Mili’s innocence, however, is a particularly strained characterization. Dev frequently reminds the reader that Mili has remained true to the husband she married at age four and has never even considered another man. She’s a tiger at the dinner table, though: she feels “orgasmic joy” when eating. Samir gets aroused just by watching her facial expressions during a meal. Having Mili be a sexual ingenue while also giving Jennifer Beals in Flashdance a run for her body language imposes on the reader’s suspension of disbelief a little too much.

Also gross is the fluidity between the food scenes and the constant reminders that Mili is skinny. She’s really skinny. She’s like skinny, you guys. Skinny with big boobs skinny. Her waist is so small that Samir fantasizes about encircling it with his hands. Idealizing thinness in a romance novel isn’t unusual, but it feels shocking and punishing to have these phrases sandwiched between frequent scenes of gorging on fried food.

Jenny Trout once theorized that in 50 Shades Christian’s forcing of food into the eternally-skinny Ana was a form of fantasy insert: the reader could daydream about eating while hanging onto the socially-acceptable body. This must be the case in A Bollywood Affair but it feels manipulative to be enjoying descriptions of delicious Indian dishes only to get smacked out of left field with another note about Mili’s conventionally-perfect body.

The point in the book at which I decided it was beyond redemption is when Samir’s ex-girlfriend (who is slutty, clingy, and opportunistic, of course) tells the media that he physically assaulted her. He didn’t—her injuries were a result of an accident — but Samir’s response is malicious and flippant. “Come on, Sam, baby, don’t be like that,” he says. “You broke my heart. I was upset. I thought you liked messing with the press. I thought you’d get a laugh out of it”. He acts as though women lying about their partners abusing them is a common thing done out of feminine revenge.
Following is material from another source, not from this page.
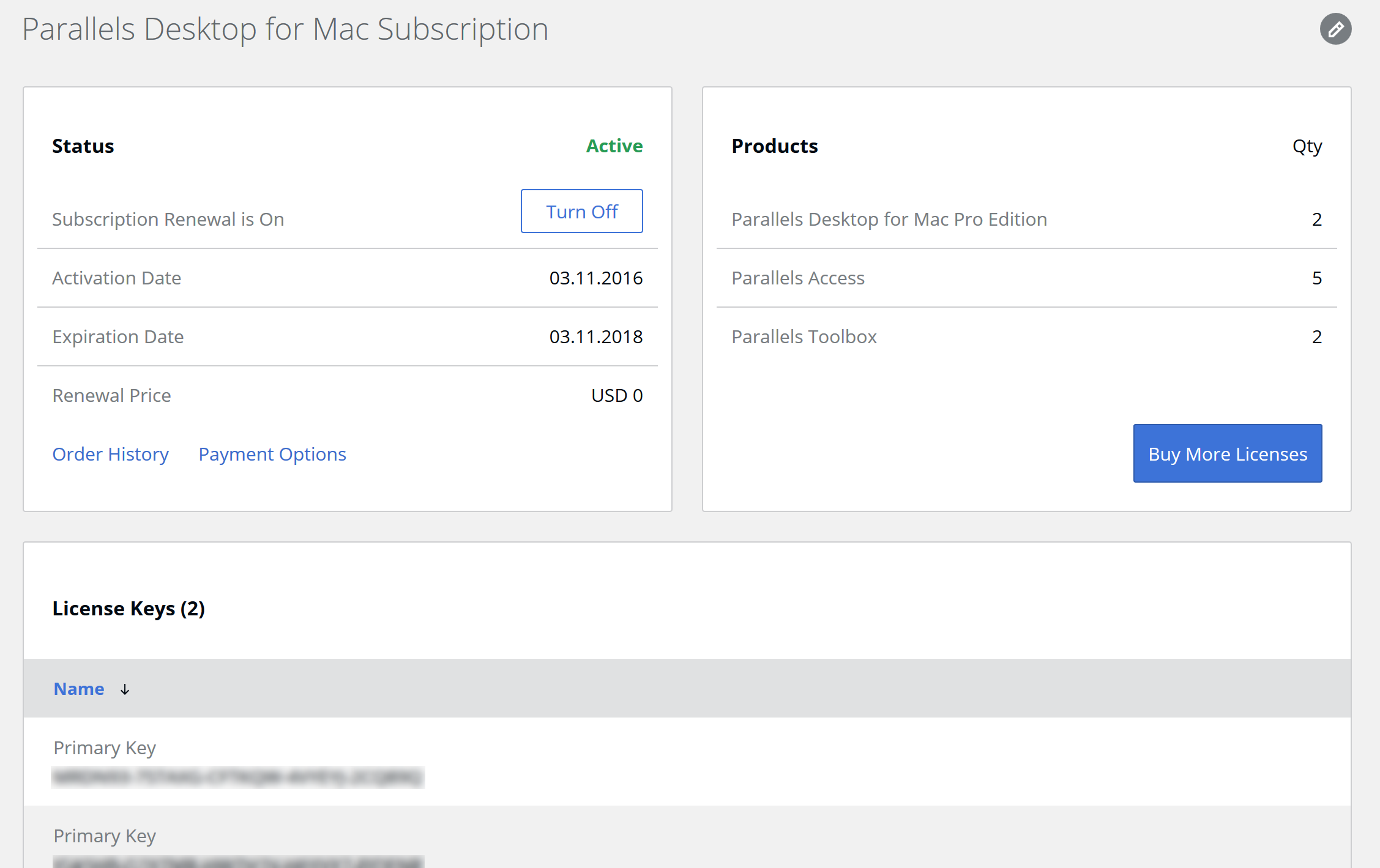Screen dimensions: 1380x868
Task: Click the pencil edit icon
Action: click(x=1335, y=29)
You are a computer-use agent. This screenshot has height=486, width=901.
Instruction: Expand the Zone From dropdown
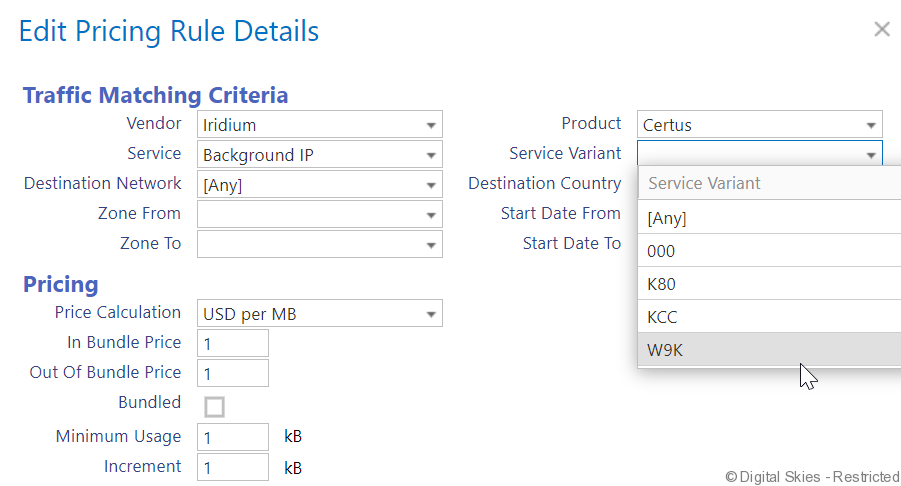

Mili, the special snowflake, meanwhile, deserves Samir’s love because she doesn’t believe the accusations. She doesn’t believe that the man she’s known for perhaps two months physically abused a woman she’s never met because she knows he’s a good person—even with pictures of the injuries in the newspaper. She ultimately earns his love—at least partly—by not believing another woman’s accusations of abuse.

I think the bone-chilling truth is that Sonali Dev didn’t sit down and affirmatively decide she’d emphasize her heroine’s helplessness or weight, or use the hero’s abusive childhood to justify why he’s such a dick. She wrote what she felt—and believed her readers would feel—was an erotic, redemptive, romantic story. These new heights of misogyny have become so commonplace and ingrained in the genre that a highly-praised debut romance novel featured ten examples. And no one seemed to notice.

Tropes will always be part of what defines a genre novel. What we really have to ask ourselves, though, is, “Why these particular tropes?” What is it about the contemporary romance genre that seems to justify sexist behavior and diminish abusive behavior in novels whose primary audience is women? Does it really need to be this way for us to enjoy our trashy romance novels?